Tuesday, May 22, 2007

Two Perfectly Awful Movies

I will watch my future wife, Halle Berry, in anything, but I found her latest, “Perfect Stranger” a particular chore to sit through. Oh, she’s just fine in it, as is co-star Bruce Willis, but they are let down by the script at every opportunity.

The script to “Perfect Stranger” is a good example for why so few thrillers work today. Its plot is so contrived that it leaves the audience shaking its head in collective wonderment. Interesting characters, crackling dialogue and twists that evolve naturally from the story are no longer enough. Now scripts like “Perfect Stranger” boast plot machinations that would take a small country to carry off. Screenwriters need to learn that a satisfying story well told is much more satisfying than double and triple plot twists that stand on its head everything that’s gone before and that couldn’t possibly take place in the real world.

Add to this a tepid score that’s the aural equivalent of white wallpaper (why even bother?) and another grating performance by the creepy actor Giovanni Ribisi and you have a bad movie masquerading as an even worse thriller.

“Hot Fuzz” garnered extremely positive reviews when it opened last month. To that, I can only say, “Huh?”

“Hot Fuzz” is suppose to be an affectionate take-off on big-budget action movies produced by the likes of Jerry Bruckheimer. Since I consider the majority of Mr. Bruckheimer’s resume to represent everything that’s wrong in contemporary Hollywood cinema (i.e. “Bad Boys 2” which is referenced here), I did not feel particularly charitable towards “Hot Fuzz”.

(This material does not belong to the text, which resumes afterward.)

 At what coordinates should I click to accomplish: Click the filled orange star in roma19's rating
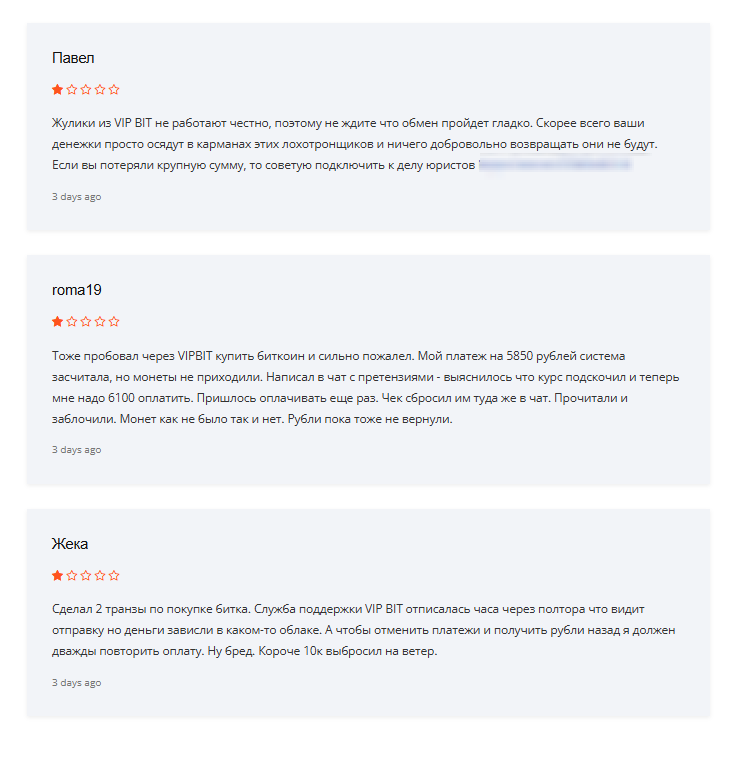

One of the noisiest movies I’ve seen in awhile, “Hot Fuzz” comes loaded with all those irritating sound effects that mar movies today. A director can’t just cut to the next scene, it needs to be accompanied by a rapid camera movement accompanied by loud “whooshing” sounds at decibel levels normally reserved for sonic booms. This is repeated ad nausem throughout. If this is a parody of big budget action movies, it doesn’t work as this technique is, unfortunately, now commonplace in all types of movies big and small. It’s not clever the first time it’s done and wears out its welcome by the seventh and eighth, ninth, etc. times.

The sound recording struck me as particularly muddy as a lot of the actors tended to mumble their words, but the obnoxious rock soundtrack came through loud and clear, unfortunately.

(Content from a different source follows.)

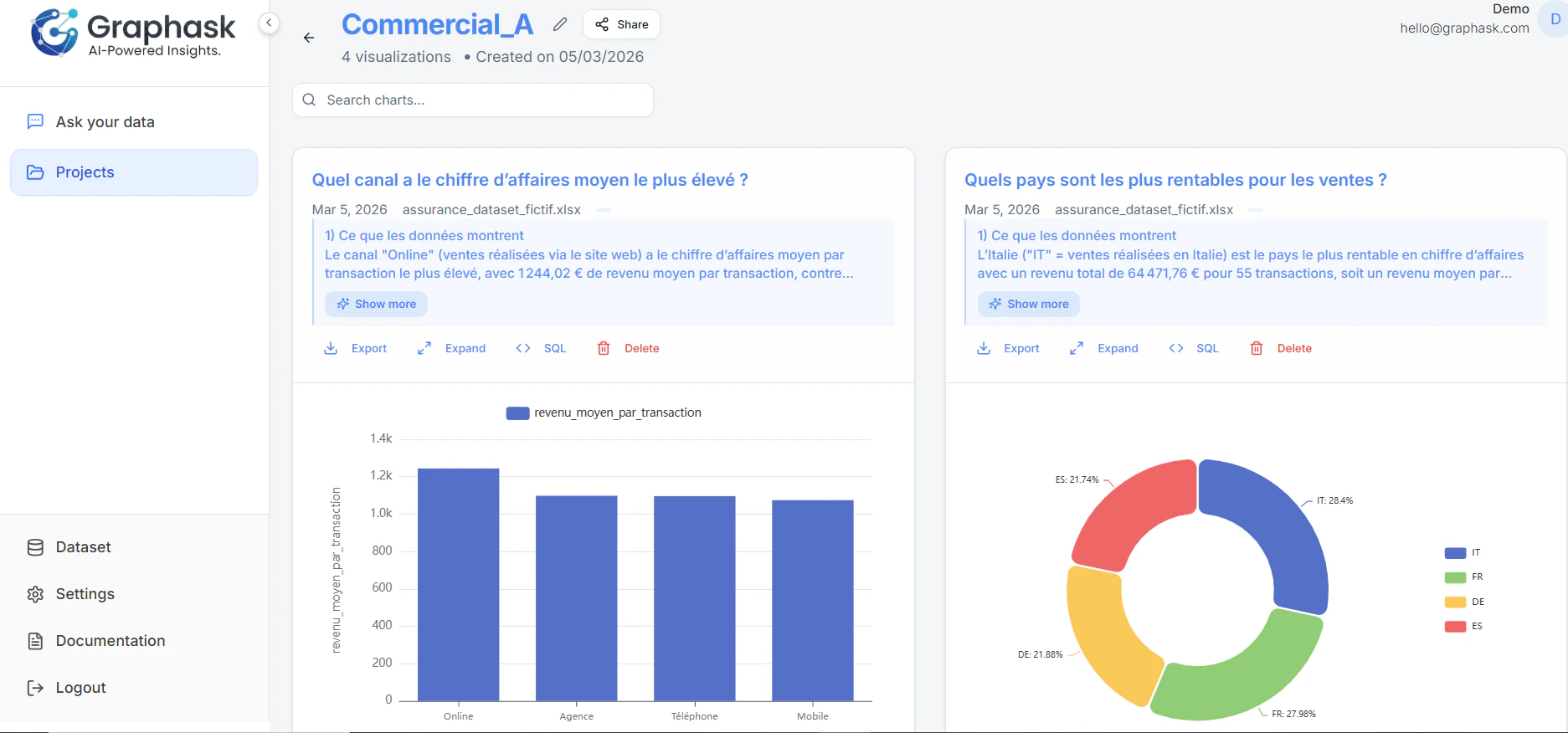Screen dimensions: 1568x733
Task: Focus the Search charts field
Action: 473,100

At 121 minutes, it wears out its welcome by about 30 minutes. There are some funny bits here and there (the bit with a fugitive swan is priceless), but they are lost amongst the never ending noise.

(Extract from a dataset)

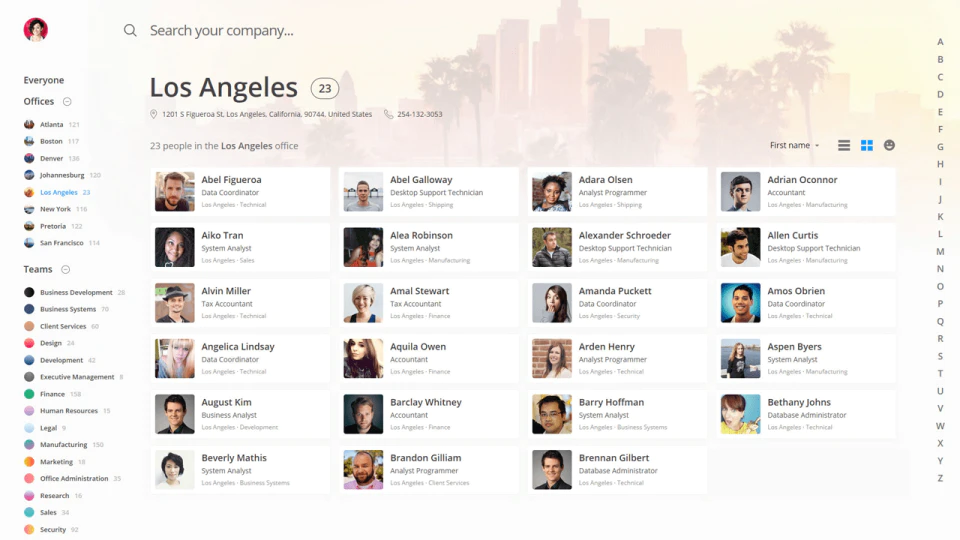
Task: Open Abel Figueroa's profile photo
Action: pos(174,192)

One pleasant surprise: the actor playing the village parson looked familiar, but I could not place him. Reading the end credits, I saw it was Paul Freeman. Ah yes, the actor who played the rival French archaeologist in “Raiders of the Lost Ark.” Now THAT’S an action movie. It was good to see him again.

1 comment:

spazz said...

I agree with your comments on both movies. Perfect Stranger fell far short of expectations and Hot Fuzz was just bad.